Line filter on the word "title": copy each matching line from the entries.

*** Dataset entries ***

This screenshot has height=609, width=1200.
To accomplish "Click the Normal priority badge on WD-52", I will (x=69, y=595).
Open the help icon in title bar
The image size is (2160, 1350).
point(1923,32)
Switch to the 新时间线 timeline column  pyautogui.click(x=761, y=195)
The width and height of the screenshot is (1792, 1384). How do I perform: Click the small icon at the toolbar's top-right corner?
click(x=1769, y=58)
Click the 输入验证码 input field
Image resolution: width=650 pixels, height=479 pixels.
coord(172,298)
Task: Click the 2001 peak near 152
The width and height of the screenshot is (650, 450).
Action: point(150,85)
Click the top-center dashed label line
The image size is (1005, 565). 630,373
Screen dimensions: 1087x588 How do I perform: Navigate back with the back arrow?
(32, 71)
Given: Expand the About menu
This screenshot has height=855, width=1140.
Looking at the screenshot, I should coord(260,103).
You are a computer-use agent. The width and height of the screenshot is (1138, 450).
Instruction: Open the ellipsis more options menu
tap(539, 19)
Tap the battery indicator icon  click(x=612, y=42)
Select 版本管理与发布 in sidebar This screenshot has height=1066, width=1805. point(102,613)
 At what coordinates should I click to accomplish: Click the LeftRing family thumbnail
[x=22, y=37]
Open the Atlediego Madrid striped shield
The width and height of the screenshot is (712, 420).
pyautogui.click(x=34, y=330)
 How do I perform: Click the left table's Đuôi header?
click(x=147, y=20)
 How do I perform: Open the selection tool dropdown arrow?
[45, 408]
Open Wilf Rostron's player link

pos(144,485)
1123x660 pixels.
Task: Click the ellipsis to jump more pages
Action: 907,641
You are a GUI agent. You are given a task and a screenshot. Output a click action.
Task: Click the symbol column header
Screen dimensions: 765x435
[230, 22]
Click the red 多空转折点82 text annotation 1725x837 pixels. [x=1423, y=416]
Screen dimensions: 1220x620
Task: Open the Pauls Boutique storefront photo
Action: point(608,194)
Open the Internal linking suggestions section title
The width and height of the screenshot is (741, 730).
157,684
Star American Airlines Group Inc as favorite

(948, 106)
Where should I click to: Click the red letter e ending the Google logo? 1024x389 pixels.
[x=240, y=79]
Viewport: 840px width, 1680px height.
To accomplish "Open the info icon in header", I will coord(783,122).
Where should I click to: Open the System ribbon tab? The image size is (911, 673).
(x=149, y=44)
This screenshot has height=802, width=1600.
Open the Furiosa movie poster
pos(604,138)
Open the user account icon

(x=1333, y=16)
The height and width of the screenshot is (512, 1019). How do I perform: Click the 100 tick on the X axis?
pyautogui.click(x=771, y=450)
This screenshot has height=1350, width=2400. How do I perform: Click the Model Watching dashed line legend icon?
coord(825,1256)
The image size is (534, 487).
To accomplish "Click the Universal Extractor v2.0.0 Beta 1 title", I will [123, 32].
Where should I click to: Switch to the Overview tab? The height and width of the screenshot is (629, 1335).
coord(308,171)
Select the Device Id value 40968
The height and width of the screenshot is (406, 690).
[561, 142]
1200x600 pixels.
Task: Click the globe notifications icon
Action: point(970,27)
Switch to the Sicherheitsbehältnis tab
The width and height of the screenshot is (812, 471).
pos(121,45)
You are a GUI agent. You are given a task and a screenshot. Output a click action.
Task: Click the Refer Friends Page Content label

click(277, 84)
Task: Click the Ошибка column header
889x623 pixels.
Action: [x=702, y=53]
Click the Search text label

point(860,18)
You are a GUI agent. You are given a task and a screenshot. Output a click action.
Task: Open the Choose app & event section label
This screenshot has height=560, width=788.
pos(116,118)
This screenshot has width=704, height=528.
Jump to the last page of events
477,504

***

▶ [Problem solution]
Open the help icon in title bar
Open the Internal linking suggestions section title
To accomplish "Click the Universal Extractor v2.0.0 Beta 1 title", I will [123, 32].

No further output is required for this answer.